I think it's time to rally the women of the CABE and the men who like girls bikes to start buying all of the nice originals! I can't do it all alone although I've made a nice dent in the past month.
The worst thing to happen to this hobby is for it to be listed in the top ten of hobbies and it seems that more and more rare originals have been parted in the last few months by people just looking to turn a quick buck than I've seen in a long time. 
http://cgi.ebay.com/ws/eBayISAPI.dll?ViewItem&item=370889468001
*edited because I put the wrong link in. Sorry about that.:o


----------



## rustjunkie (Sep 2, 2013)

I certainly don't agree with the approach, but if he insists on decapitation maybe he could sell the heads separately: we could make grisly door/gate handles out of them.....maybe he's already done that


----------



## Gary Mc (Sep 2, 2013)

alw said:


> http://thecabe.com/vbulletin/showthread.php?46350-Elgin-Girls-bike&highlight=elgin




Belle, This seller is a CABE member.


----------



## Bicycle Belle (Sep 2, 2013)

Oh crap I put the wrong link in. That is a bike I'm watching, not the one that is cut up.


----------



## Gary Mc (Sep 2, 2013)

Bicycle Belle said:


> Oh crap I put the wrong link in. That is a bike I'm watching, not the one that is cut up.

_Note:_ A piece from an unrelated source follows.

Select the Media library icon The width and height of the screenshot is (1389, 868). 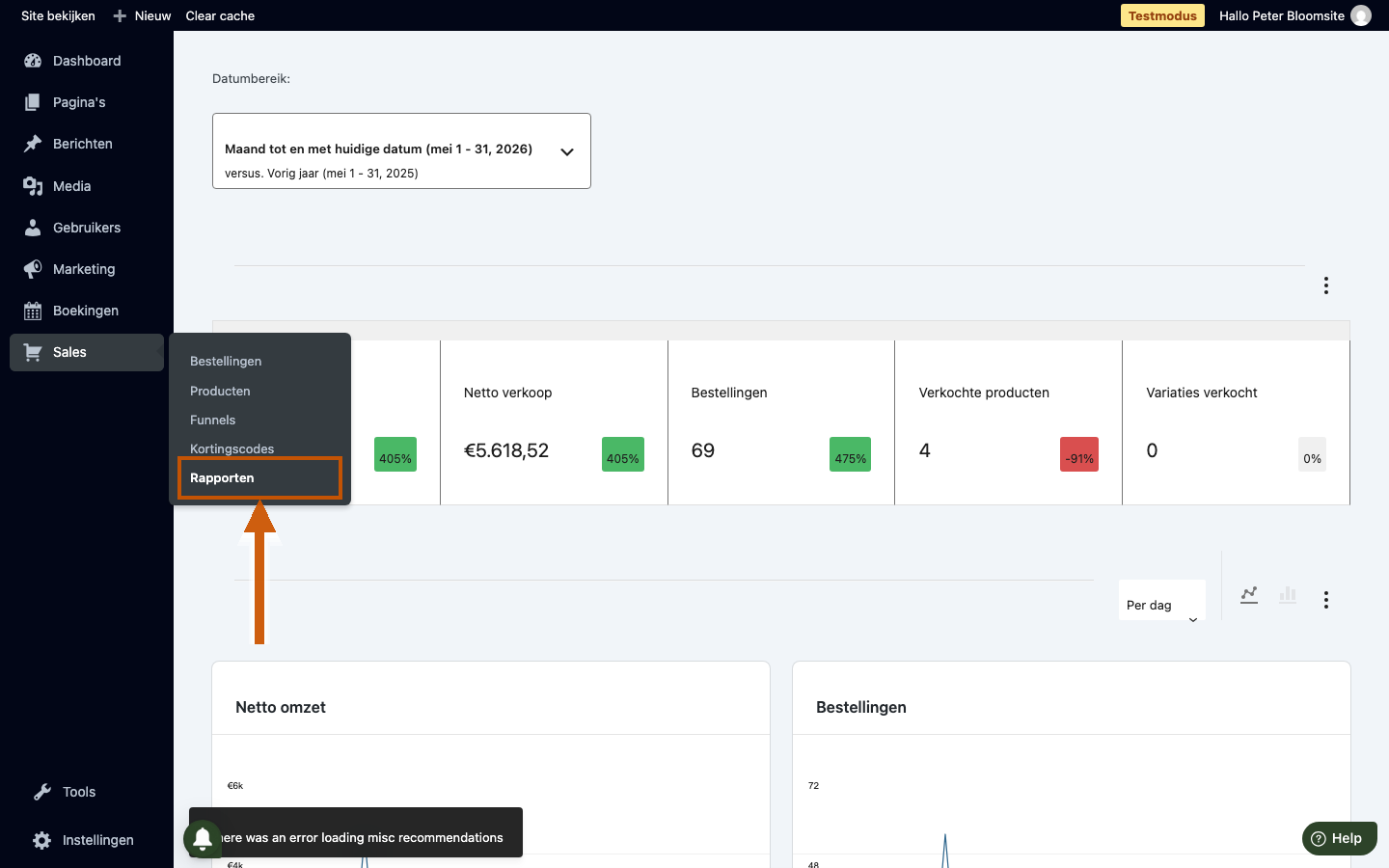coord(33,186)
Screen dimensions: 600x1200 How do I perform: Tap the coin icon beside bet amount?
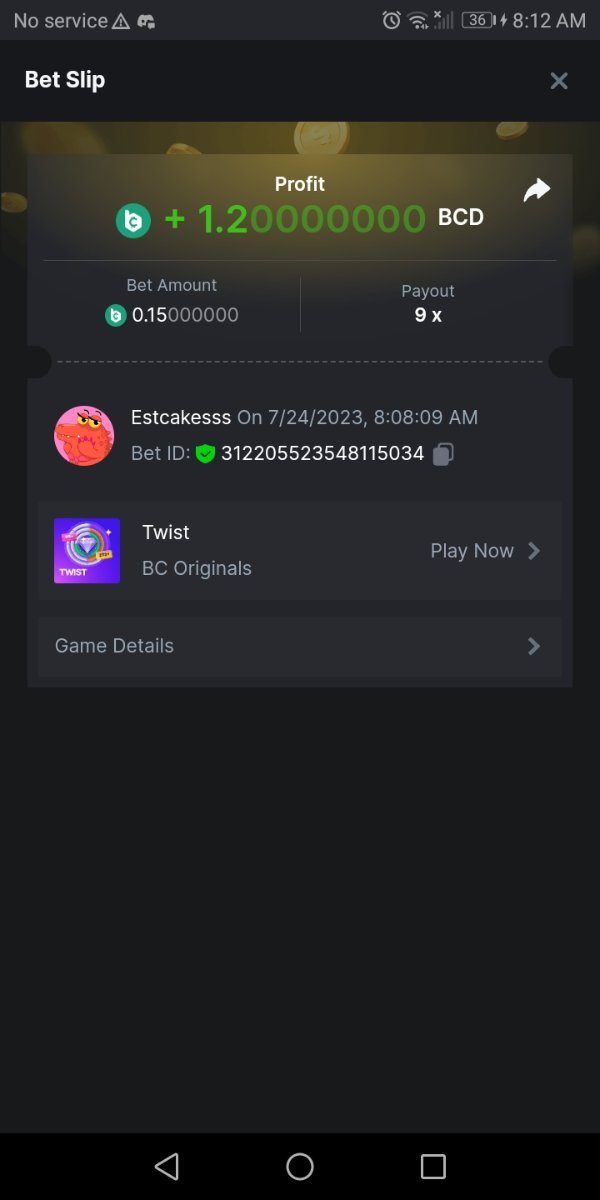click(116, 316)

Belle, Your dearly departed post has the same link.


----------



## bricycle (Sep 2, 2013)

to err is human, forgive, devine!


----------



## Obi-Wan Schwinnobi (Sep 2, 2013)

Bicycle Belle said:


> This is seriously the worst seller I've seen to date and I know we've posted about him before. It just sickens me to see the greed and laziness and the constant destruction of nice girls bikes.
> I think it's time to rally the women of the CABE and the men who like girls bikes to start buying all of the nice originals! I can't do it all alone although I've made a nice dent in the past month.
> The worst thing to happen to this hobby is for it to be listed in the top ten of hobbies and it seems that more and more rare originals have been parted in the last few months by people just looking to turn a quick buck than I've seen in a long time.
> http://cgi.ebay.com/ws/eBayISAPI.dll?ViewItem&item=370889468001
> *edited because I put the wrong link in. Sorry about that.:o




So I just sent him a email saying " I figured since you know how to hunt Turkey you would also know how to operate a crescent wrench guess not. Please stop using a hack saw to dismantle a bicycle. Thanks"


----------



## Obi-Wan Schwinnobi (Sep 2, 2013)

alw said:


> I certainly don't agree with the approach, but if he insists on decapitation maybe he could sell the heads separately: we could make grisly door/gate handles out of them.....maybe he's already done that




He told me that they sell of the girls frames for scrap..


----------



## vincev (Sep 2, 2013)

really dont care if it is a member.BUY A F>>>KING WRENCH.


----------



## Boris (Sep 2, 2013)

Bicycle Belle said:


> This is seriously the worst seller I've seen to date and I know we've posted about him before. It just sickens me to see the greed and laziness and the constant destruction of nice girls bikes.
> I think it's time to rally the women of the CABE and the men who like girls bikes to start buying all of the nice originals!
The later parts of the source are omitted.